Miami's Top Five Gastropubs
|The Federal's fisherman's chowder|
This is the latest in a welcome rash of hip, casual neighborhood restaurants to open over the past year. The Federal's food is as distinctive as can be, from jar-o-duck with sweet potato and marshmallow fluff to Buffalo-style pig wings to sweetbread with biscuits & gravy. Some half-dozen pints of draft beer include Avery Brewing Company's IPA and Summit Red Ale. A similar number of bottled brews include the Golden Monkey Tripel from Colorado. Over 100 wine selections are culled exclusively from family estate producers.
|McBelly at Pubbelly|
It was our pick for Best Restaurant in South Beach last year, and chef/partner Sergio Navarro was recently nominated for Best Chef South by the James Beard Foundation. Yes, the small-plates menu of 30-plus Asian-accented items are fresh, creative, and flavor-packed.

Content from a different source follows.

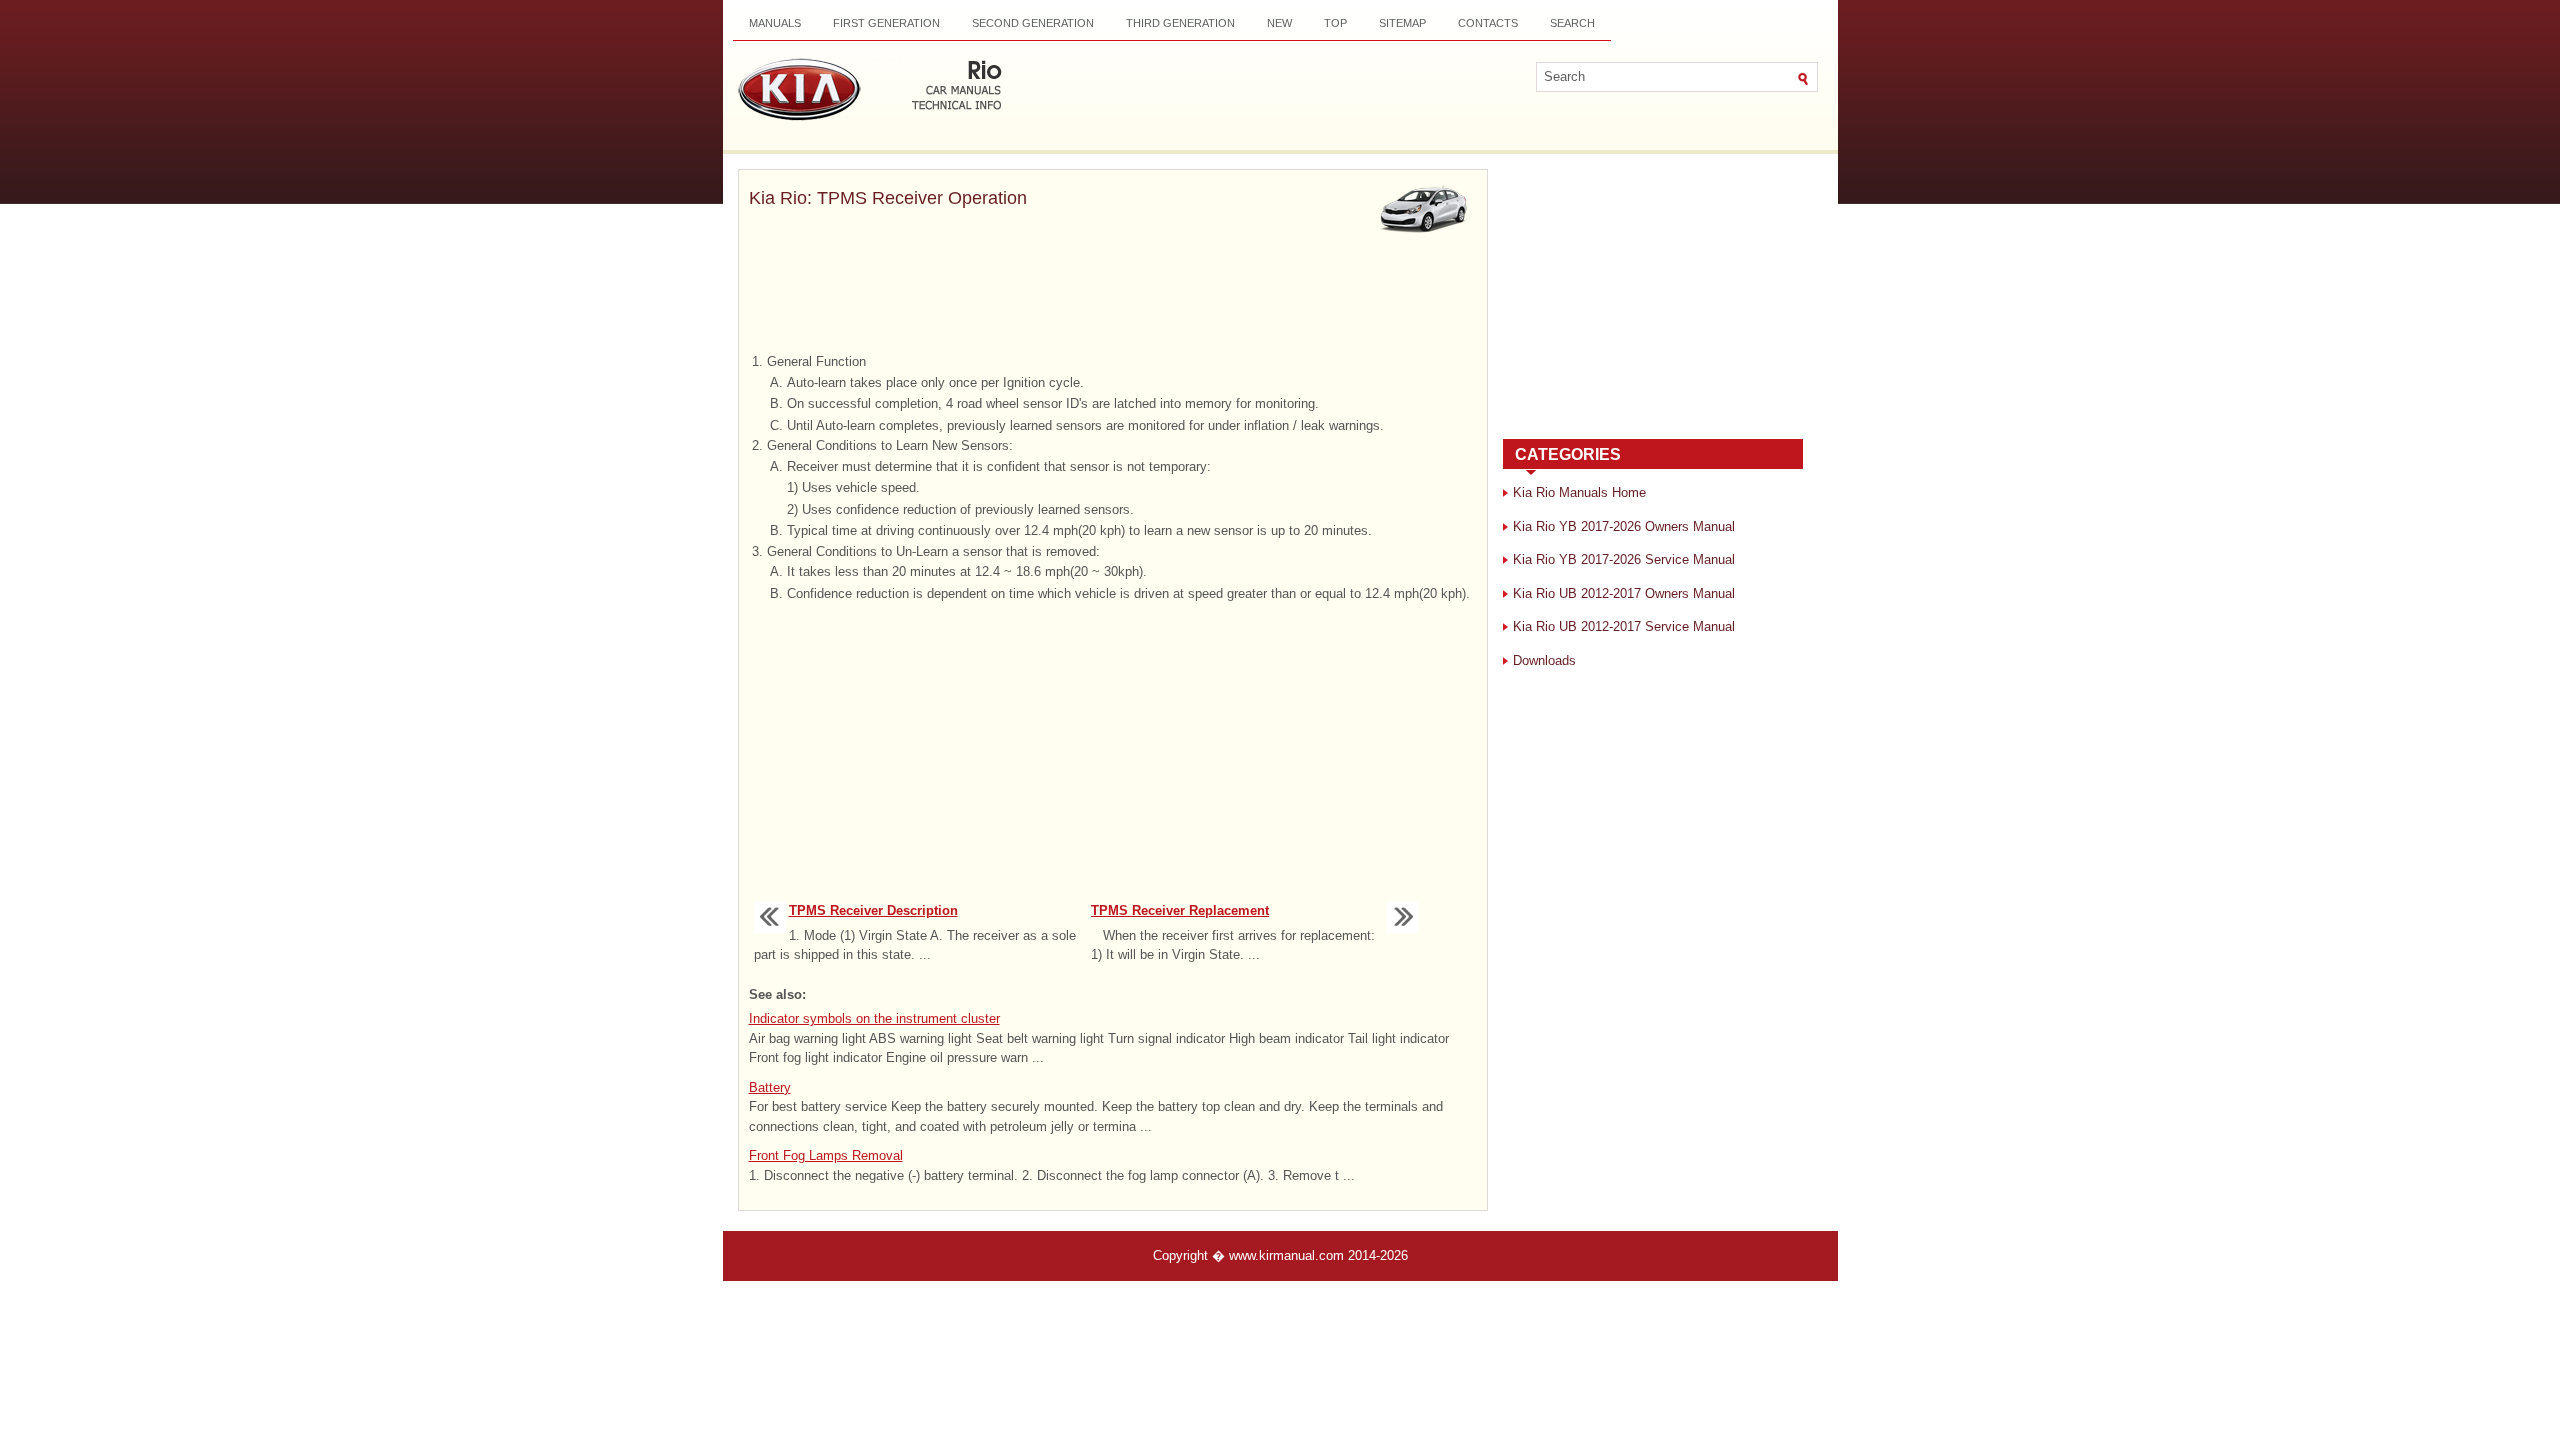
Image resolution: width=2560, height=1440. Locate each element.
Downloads (1544, 660)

The $6 McBelly, for instance, packs the fatty pork into a bun with pickles, shaved onions, and kim chee barbecue sauce. Bowls of ramen, plates of imported Spanish hams, raw bar items, duck-and-pumpkin dumplings. Yum. On the pub side: more than a dozen bottled beers, 14-ounce draughts, a couple of dozen boutique red and white wines.
|Haven's Swedish meatballs with cremini mushrooms.|
This is not your daddy's gastropub. For one thing, your daddy never had a gastropub as they weren't invented yet. But Haven is unlike anybody's gastropub, mostly because of the ambiance: wraparound LCD screens immerse diners in scenes of snow-capped mountains and other visual wonders, a thousand or so ice-cube lights line the ceiling, the Siberian white-onyx bar changes colors, and, if you stay long enough, an electric late night crowd ambles in and turns the wattage up even more. Granted, this is not the typical environment we think of in terms of gastropubs, but it's local, has fantastic and creative and uber-ambitious food by chef Todd Erickson, and beers, wines, and cocktails match the quality of all else -- the last come smoking from liquid nitrogen. This is a gastropub for sure -- only it's the next generation gastropub.